Dresde, la guerre de l'eau

La ville allemande tente de faire face à l'imparable montée de l'Elbe.

DRESDE (Allemagne), 16 août (AFP) - Témoin de siècles d'histoire, le patrimoine culturel de Dresde, le joyau de Saxe, en Allemagne de l'est, baigne dans les eaux gonflées de l'Elbe, en attendant le verdict de la nature. Fièrement monté sur un cheval de bronze, le roi Johann de Saxe (1854-1873) apparaît comme un mirage sorti des flots. Derrière lui, entre ciel et eau, l'Opéra Semper, l'un des plus beaux théâtres néo-Renaissance d'Europe, embrasse son reflet.

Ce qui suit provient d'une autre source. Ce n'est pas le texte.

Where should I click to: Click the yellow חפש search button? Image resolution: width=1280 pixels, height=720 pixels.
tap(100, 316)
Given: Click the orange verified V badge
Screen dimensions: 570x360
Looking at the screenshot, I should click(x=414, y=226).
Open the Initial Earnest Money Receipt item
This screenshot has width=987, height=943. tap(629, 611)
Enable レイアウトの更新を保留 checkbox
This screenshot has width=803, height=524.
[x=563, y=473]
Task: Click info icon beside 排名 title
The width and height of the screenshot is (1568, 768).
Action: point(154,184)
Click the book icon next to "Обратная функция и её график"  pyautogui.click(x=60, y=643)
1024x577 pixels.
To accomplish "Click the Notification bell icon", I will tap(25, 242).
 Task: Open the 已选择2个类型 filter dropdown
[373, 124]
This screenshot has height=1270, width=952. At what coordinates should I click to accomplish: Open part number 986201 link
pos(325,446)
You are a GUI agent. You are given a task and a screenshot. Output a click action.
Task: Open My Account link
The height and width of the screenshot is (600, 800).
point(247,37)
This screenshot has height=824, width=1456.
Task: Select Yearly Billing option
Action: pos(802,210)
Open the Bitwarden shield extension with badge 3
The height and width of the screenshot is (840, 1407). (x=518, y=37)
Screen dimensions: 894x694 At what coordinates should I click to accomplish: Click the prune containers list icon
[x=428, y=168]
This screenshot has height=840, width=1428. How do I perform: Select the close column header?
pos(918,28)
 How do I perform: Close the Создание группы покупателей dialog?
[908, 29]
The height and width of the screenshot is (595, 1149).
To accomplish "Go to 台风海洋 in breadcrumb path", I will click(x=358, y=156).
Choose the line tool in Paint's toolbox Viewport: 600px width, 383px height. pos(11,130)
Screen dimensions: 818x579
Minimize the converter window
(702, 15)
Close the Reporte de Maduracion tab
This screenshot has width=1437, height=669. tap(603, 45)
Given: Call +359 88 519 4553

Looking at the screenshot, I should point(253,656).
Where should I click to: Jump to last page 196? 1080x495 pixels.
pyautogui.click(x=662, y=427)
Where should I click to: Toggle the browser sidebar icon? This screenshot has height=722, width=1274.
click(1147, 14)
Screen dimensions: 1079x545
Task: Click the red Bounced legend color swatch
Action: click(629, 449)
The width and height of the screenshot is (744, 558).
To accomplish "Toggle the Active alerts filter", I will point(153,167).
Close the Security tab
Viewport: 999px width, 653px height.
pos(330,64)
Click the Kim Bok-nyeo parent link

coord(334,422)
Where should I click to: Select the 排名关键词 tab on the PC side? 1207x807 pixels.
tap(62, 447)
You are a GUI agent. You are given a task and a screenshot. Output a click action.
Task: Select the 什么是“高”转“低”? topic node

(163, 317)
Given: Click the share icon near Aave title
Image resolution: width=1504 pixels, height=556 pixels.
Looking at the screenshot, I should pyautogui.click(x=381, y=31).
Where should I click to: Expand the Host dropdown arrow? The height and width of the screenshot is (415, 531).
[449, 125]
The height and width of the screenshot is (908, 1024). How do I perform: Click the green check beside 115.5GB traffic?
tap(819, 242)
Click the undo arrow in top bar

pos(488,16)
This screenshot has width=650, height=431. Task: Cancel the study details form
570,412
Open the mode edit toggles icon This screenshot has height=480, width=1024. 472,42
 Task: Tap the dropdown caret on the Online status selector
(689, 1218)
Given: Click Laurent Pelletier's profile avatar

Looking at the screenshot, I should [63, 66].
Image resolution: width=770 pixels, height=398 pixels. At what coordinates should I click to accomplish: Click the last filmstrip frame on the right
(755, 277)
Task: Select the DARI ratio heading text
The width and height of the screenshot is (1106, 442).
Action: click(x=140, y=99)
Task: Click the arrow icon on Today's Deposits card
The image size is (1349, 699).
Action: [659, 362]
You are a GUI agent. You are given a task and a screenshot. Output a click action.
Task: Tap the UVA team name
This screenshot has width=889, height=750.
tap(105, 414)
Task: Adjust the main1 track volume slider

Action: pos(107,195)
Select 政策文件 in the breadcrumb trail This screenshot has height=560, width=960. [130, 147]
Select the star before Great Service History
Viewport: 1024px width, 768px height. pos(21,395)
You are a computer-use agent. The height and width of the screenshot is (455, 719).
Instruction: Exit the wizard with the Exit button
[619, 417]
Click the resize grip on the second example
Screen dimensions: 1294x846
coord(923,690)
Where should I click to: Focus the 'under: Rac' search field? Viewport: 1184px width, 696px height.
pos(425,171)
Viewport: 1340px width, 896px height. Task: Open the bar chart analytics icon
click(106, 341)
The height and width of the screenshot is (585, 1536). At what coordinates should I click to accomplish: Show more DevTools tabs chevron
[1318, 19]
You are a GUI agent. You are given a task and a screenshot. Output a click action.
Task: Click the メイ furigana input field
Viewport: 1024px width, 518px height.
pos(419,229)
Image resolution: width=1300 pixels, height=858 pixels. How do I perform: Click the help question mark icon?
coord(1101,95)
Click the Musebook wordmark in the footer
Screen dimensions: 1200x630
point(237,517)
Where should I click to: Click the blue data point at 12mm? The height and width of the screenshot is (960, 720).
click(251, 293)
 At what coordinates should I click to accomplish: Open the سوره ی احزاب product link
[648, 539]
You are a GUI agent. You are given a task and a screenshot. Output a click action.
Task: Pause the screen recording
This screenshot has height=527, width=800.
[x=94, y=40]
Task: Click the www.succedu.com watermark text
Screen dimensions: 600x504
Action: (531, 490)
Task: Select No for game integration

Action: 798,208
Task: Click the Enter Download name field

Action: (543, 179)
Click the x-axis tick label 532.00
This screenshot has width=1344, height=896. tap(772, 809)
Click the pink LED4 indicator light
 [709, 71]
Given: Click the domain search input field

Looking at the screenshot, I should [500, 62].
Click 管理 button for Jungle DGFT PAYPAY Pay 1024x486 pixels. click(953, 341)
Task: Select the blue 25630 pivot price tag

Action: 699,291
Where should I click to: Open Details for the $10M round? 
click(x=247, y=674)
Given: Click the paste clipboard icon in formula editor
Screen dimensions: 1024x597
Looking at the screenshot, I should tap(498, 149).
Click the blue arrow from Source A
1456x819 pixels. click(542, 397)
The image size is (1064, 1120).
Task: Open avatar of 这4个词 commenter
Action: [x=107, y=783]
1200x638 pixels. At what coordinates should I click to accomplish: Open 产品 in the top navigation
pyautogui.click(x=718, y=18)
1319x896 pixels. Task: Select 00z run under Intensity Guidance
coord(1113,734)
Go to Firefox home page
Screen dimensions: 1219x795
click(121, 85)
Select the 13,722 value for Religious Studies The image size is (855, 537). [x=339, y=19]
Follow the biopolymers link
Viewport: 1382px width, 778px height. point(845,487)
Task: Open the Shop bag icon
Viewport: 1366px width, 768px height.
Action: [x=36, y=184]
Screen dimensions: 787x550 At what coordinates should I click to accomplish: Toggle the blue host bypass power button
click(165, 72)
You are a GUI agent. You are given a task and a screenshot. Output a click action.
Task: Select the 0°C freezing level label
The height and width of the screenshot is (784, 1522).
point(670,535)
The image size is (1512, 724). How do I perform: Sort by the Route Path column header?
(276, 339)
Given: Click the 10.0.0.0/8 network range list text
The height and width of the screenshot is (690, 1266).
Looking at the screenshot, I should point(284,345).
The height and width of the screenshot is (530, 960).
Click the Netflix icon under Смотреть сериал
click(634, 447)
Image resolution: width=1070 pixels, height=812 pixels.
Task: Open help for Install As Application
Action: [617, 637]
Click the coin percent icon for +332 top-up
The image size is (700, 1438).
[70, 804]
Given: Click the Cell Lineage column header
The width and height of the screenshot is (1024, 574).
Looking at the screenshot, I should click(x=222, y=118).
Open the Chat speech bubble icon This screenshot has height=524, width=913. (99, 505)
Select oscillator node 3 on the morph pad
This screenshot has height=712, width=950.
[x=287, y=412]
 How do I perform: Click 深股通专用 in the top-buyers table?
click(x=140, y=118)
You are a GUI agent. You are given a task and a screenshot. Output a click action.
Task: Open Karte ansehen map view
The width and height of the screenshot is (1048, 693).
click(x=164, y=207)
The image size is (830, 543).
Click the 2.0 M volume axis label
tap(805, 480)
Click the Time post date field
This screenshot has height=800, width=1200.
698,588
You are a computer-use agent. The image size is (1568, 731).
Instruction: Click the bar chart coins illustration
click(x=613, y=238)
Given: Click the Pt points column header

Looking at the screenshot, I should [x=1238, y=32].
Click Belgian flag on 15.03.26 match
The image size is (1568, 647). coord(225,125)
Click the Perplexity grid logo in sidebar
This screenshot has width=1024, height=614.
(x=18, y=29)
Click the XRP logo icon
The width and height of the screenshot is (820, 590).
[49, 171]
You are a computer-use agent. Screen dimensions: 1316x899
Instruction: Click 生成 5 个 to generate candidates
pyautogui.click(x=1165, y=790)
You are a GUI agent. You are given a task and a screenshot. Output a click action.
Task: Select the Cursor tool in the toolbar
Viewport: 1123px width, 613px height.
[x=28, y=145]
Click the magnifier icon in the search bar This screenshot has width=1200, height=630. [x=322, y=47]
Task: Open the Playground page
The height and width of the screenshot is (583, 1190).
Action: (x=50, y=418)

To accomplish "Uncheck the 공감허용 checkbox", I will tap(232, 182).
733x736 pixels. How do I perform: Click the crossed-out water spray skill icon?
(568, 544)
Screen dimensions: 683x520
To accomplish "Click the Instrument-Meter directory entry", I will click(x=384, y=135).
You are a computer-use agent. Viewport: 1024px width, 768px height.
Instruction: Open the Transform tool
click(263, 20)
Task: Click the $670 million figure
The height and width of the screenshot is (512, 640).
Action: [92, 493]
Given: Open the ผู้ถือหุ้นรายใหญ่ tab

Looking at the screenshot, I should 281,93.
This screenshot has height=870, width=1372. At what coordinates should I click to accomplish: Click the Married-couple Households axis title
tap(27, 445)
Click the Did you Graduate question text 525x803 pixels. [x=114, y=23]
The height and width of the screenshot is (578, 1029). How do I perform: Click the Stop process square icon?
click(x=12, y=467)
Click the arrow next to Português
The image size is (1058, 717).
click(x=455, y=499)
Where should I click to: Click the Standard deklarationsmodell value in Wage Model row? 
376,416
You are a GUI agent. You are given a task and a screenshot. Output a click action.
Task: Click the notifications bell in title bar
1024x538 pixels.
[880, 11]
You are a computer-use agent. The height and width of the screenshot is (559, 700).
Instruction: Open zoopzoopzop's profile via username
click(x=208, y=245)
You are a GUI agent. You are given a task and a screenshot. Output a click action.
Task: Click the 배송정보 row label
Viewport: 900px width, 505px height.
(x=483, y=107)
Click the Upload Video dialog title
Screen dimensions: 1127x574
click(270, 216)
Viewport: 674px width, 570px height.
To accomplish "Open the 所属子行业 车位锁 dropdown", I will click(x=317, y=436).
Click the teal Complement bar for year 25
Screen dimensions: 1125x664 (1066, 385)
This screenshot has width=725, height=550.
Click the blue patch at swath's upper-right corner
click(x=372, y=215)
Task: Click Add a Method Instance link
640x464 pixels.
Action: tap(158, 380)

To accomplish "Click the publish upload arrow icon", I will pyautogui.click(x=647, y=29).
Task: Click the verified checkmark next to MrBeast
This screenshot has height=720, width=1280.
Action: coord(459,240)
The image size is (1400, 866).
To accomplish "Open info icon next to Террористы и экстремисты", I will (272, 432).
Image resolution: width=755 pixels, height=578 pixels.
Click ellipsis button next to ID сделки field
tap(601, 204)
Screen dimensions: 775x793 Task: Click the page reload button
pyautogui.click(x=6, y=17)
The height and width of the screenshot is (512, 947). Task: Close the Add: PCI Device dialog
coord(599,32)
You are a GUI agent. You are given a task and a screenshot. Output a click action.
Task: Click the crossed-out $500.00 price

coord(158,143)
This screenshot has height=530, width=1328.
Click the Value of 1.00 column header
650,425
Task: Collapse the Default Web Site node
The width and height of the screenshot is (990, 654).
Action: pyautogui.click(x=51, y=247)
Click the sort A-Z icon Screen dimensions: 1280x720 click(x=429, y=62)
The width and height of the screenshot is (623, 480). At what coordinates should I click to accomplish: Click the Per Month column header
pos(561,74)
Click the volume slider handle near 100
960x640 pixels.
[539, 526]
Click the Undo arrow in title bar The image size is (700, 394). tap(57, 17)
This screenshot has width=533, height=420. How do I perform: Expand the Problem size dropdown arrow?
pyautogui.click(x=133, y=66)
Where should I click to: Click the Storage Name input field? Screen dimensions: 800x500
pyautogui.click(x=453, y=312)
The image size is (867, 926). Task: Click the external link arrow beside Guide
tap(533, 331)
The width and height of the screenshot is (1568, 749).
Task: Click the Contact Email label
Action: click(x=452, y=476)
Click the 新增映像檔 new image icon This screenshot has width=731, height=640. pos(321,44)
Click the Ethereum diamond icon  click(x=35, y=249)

L'Elbe, qui a dépassé les neuf mètres vendredi, a envahi les sous-sols et au rez-de-chaussée, les porte-manteaux ont les pieds dans l'eau. "On a laissé tomber le pompage, ça ne sert plus à rien", explique Steffen Grosse, le porte-parole du ministère régional de la Culture. Devant le château baroque du Zwinger, un tapis de sacs de sable gît, impuissant, dans l'eau. La fameuse collection des Anciens maîtres de la Gemaeldegalerie qu'il abrite, dont la "Madone Sixtine" de Raphaël, a été mise à l'abri. Mais "je suis très inquiet pour les fresques au plafond du sous-sol du Zwinger", évaluées à 30 millions d'euros par les assurances, confie le ministre de la Culture de Saxe Matthias Roessler.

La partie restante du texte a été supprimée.